Marli Siu, Emma Appleton, Bel Powley e Aliyah Odoffin em cena de Everything I Know About Love

Para falar sobre Everything I Know About Love é preciso falar sobre Dolly Alderton. Em outubro de 2020, um livro muito esperado foi entregue pelos Correios na minha casa. Encontrei o pacote me esperando e a primeira coisa que fiz foi abrir a caixa de papelão, rasgando em seguida o embrulho interno que protegia o volume. Quando cheguei na folha de rosto, tive uma crise de choro: era Ghosts, o primeiro romance de Dolly Alderton e minha edição não apenas era autografada, mas também dedicada a mim. Dolly escreveu:

To Marcela

Love,
Dolly X

Eu já sabia que o livro viria assim: ele foi comprado em uma pré-venda especial. Isso não fez diferença nenhuma na minha reação. Dolly Alderton foi a única pessoa que me levou a escutar um podcast recorrentemente. Ela foi uma voz perspicaz e engraçada que me acompanhou por muito tempo, de colunas no Sunday Times até o primeiro livro que ela publicou, em 2017, Everything I Know About Love. O mesmo love que antecede a assinatura da dedicatória do meu livro foi algo que por muito tempo eu pensei em conjunto com os textos de Alderton: amor enquanto multiplicidade, complexidade e polifonia. Perigoso, mas vital. Incontornável, doloroso e fonte das maiores alegrias. O que Dolly Alderton me ensinou sobre o amor?

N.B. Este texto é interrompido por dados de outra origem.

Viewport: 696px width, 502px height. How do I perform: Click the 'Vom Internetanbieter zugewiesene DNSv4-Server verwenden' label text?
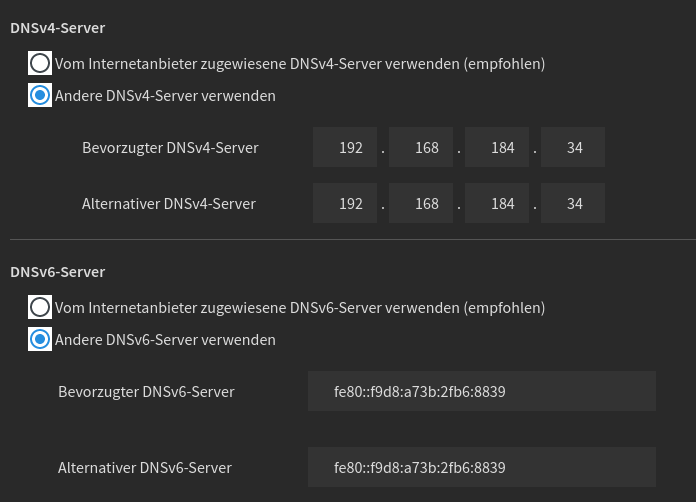pos(257,64)
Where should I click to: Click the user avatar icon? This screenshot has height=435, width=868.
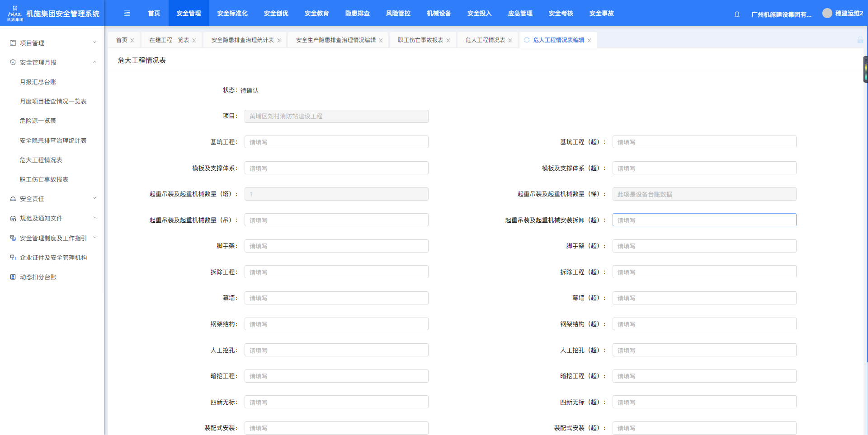[x=827, y=14]

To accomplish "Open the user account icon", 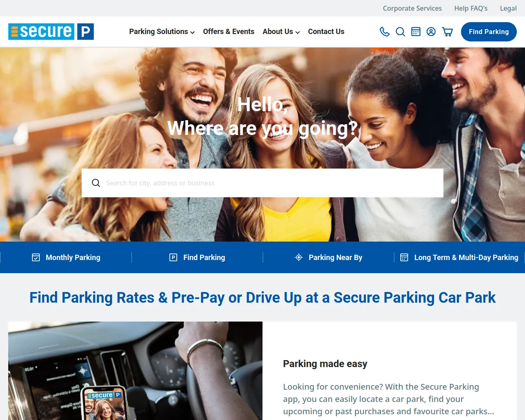I will click(431, 32).
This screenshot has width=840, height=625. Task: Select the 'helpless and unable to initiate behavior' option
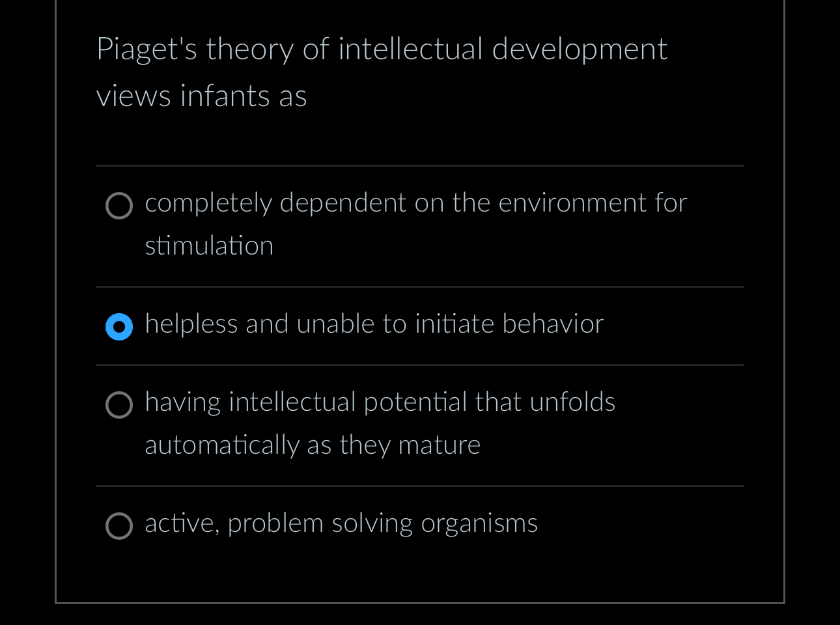tap(119, 326)
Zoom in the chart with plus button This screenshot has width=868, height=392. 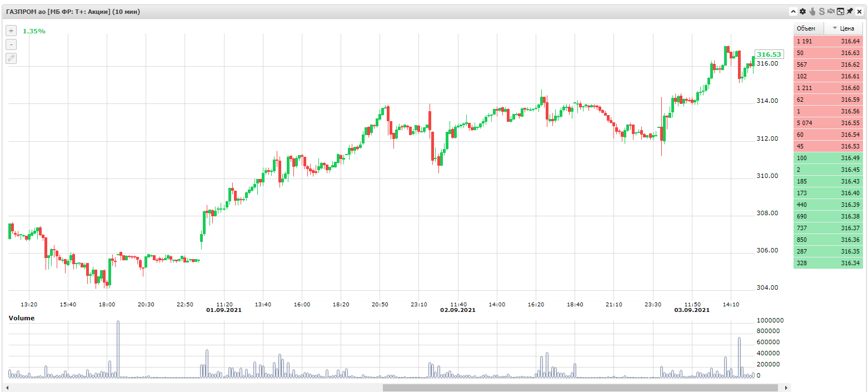[11, 31]
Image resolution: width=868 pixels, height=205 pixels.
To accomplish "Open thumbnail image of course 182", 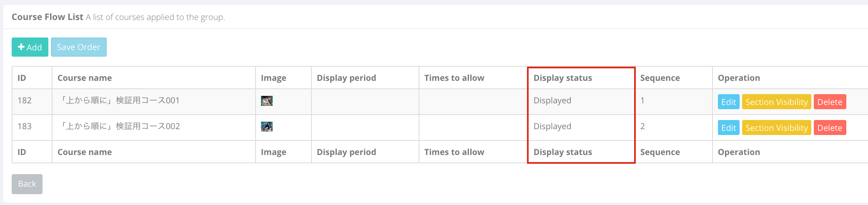I will 267,101.
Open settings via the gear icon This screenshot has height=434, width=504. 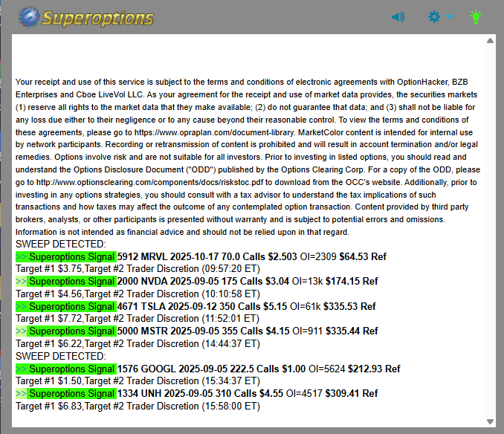[x=435, y=16]
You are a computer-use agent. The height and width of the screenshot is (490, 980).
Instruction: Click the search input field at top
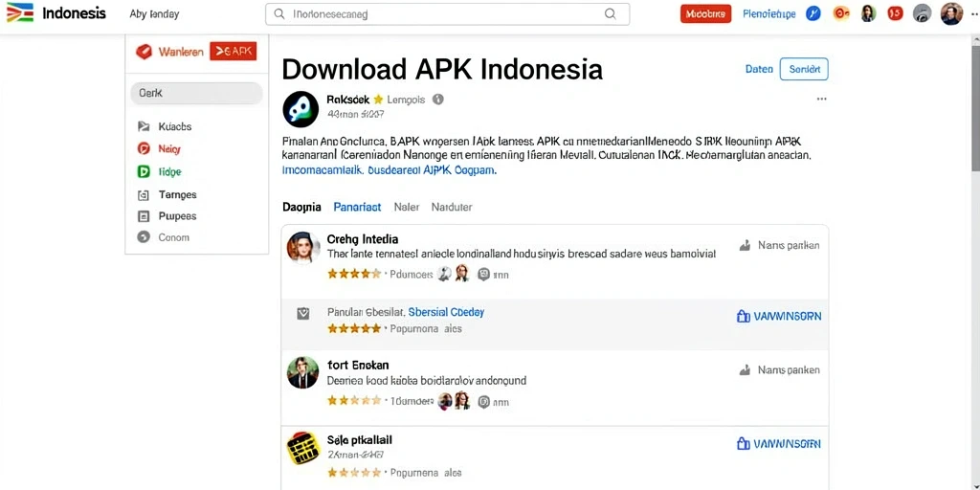click(x=448, y=14)
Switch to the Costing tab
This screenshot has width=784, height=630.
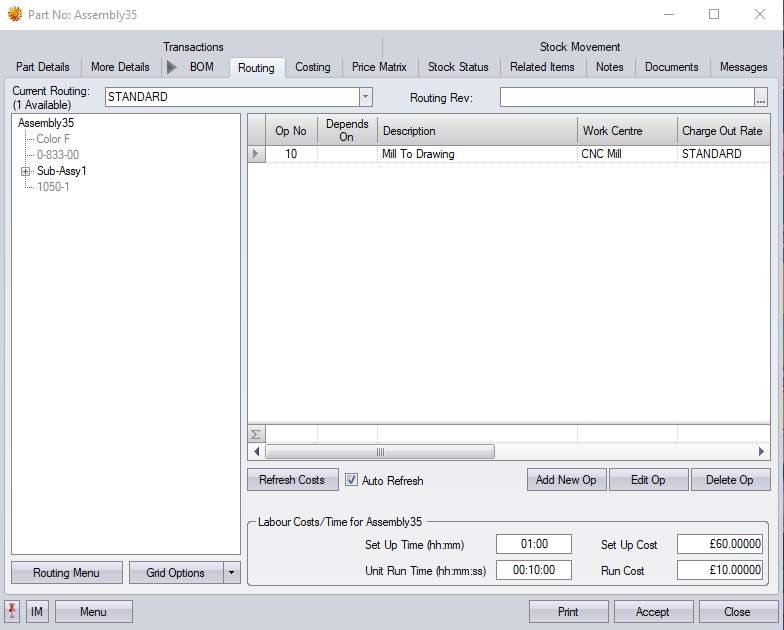(312, 67)
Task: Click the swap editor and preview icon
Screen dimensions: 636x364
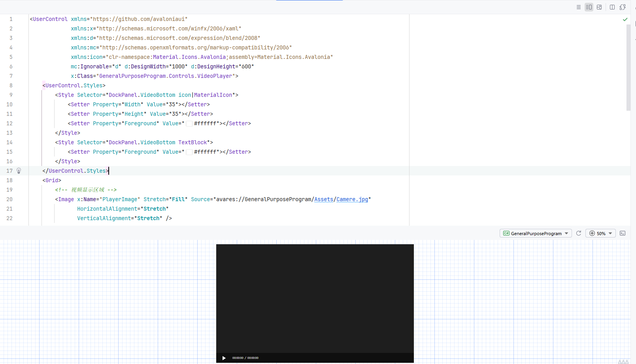Action: 623,7
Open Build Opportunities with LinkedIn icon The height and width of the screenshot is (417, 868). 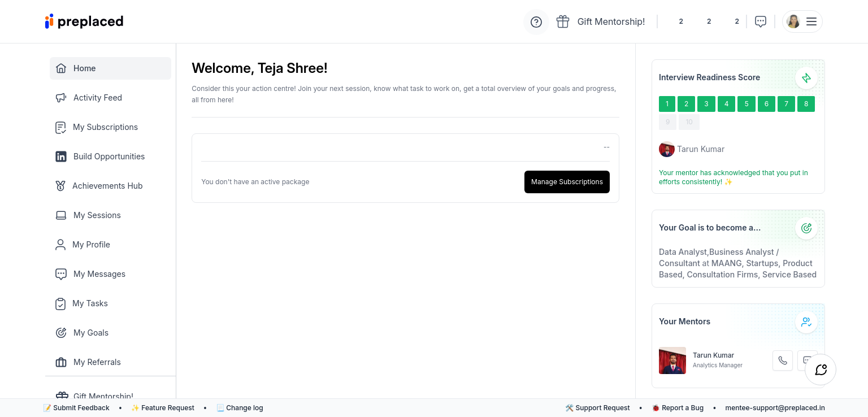pyautogui.click(x=61, y=157)
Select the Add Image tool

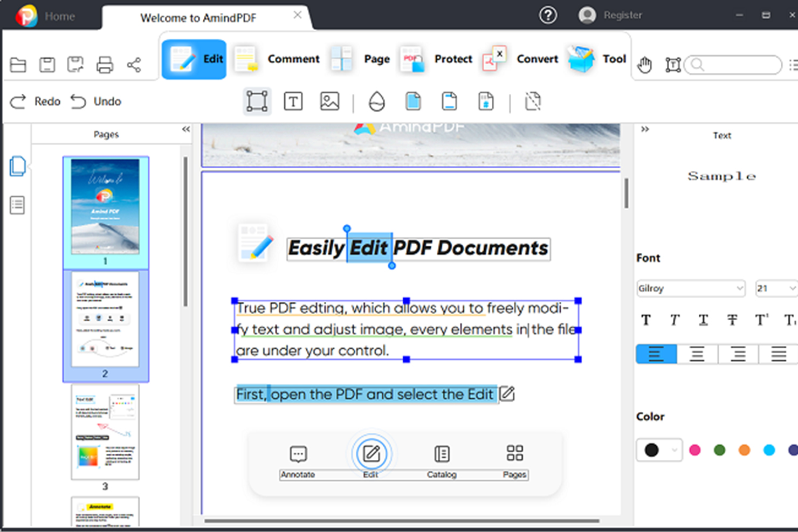[329, 101]
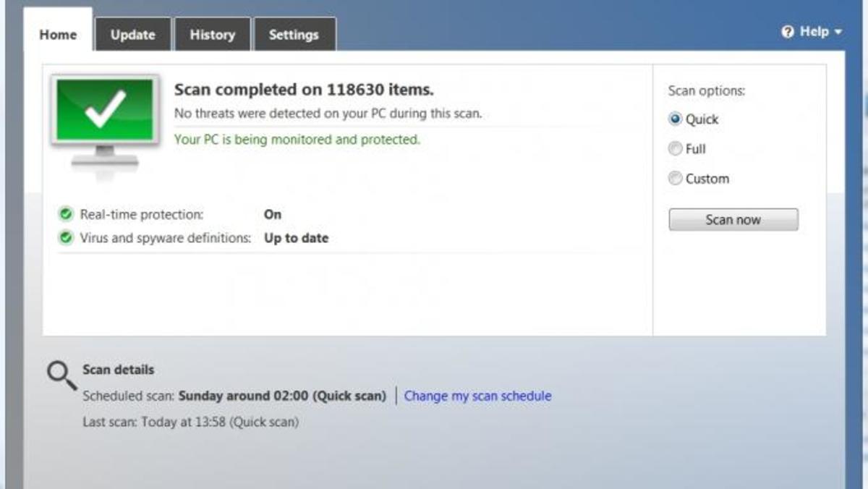Click the Last scan time text

click(x=190, y=422)
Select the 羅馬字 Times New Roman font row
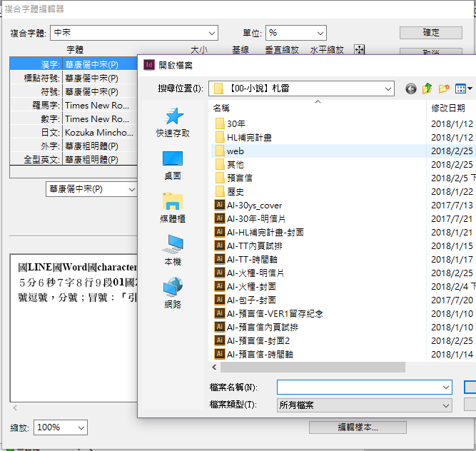This screenshot has height=451, width=476. pos(97,105)
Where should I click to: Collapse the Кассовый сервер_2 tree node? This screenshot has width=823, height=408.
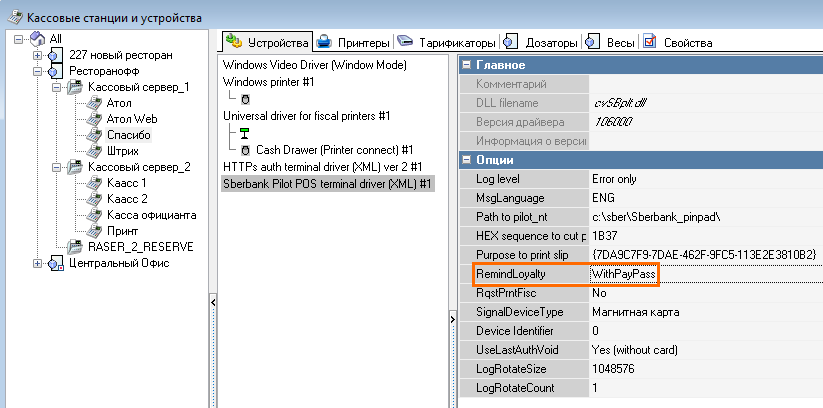[57, 167]
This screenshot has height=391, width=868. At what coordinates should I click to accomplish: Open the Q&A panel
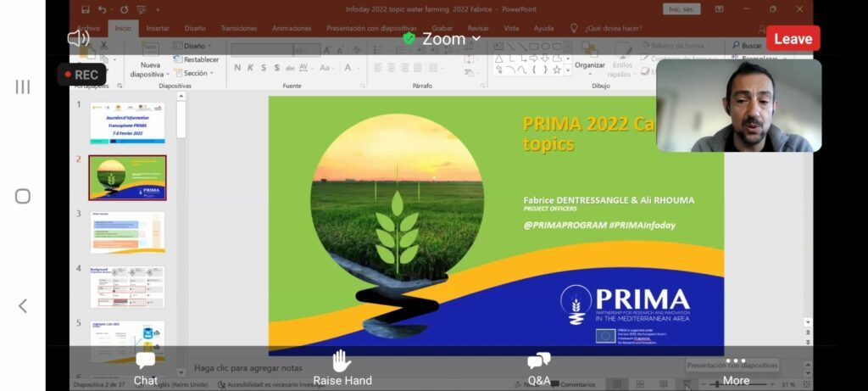[x=538, y=368]
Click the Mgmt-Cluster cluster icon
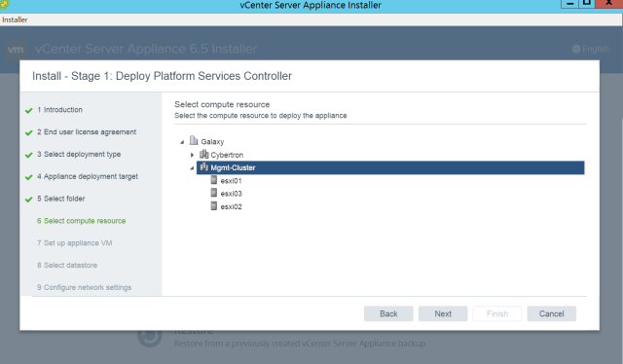The image size is (623, 364). [x=203, y=167]
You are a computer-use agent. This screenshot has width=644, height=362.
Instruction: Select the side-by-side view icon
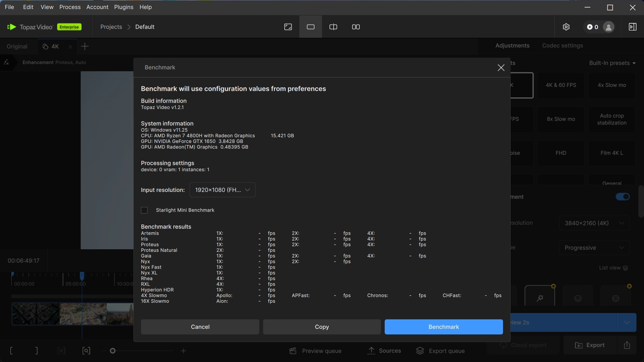pos(356,27)
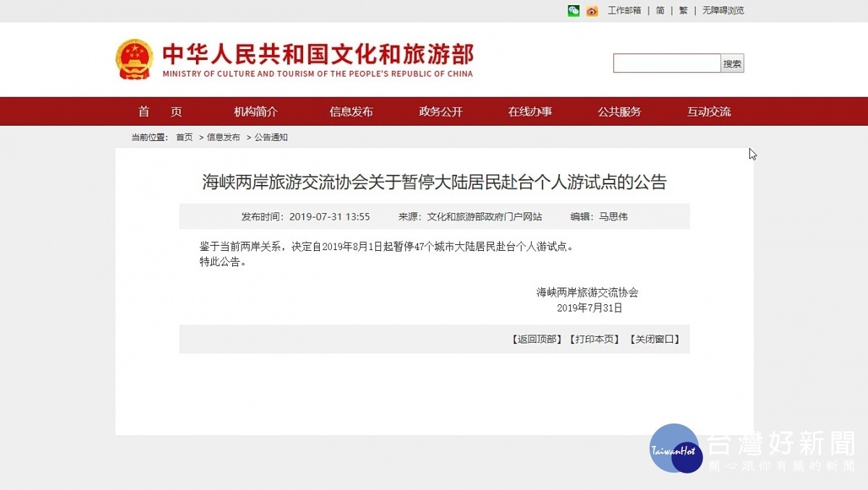This screenshot has height=490, width=868.
Task: Navigate to 在线办事 section
Action: tap(529, 112)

O que você precisa saber sobre Everything I Know About Love?

Everything I Know About Love não é um romance e, portanto, não traz uma narrativa, um enredo per se. Trata-se de um memoir: alguém poderia questionar por que Alderton se proporia a publicar um aos 29 anos, mas seus leitores e, talvez principalmente suas leitoras, entenderam absolutamente a proposta do livro.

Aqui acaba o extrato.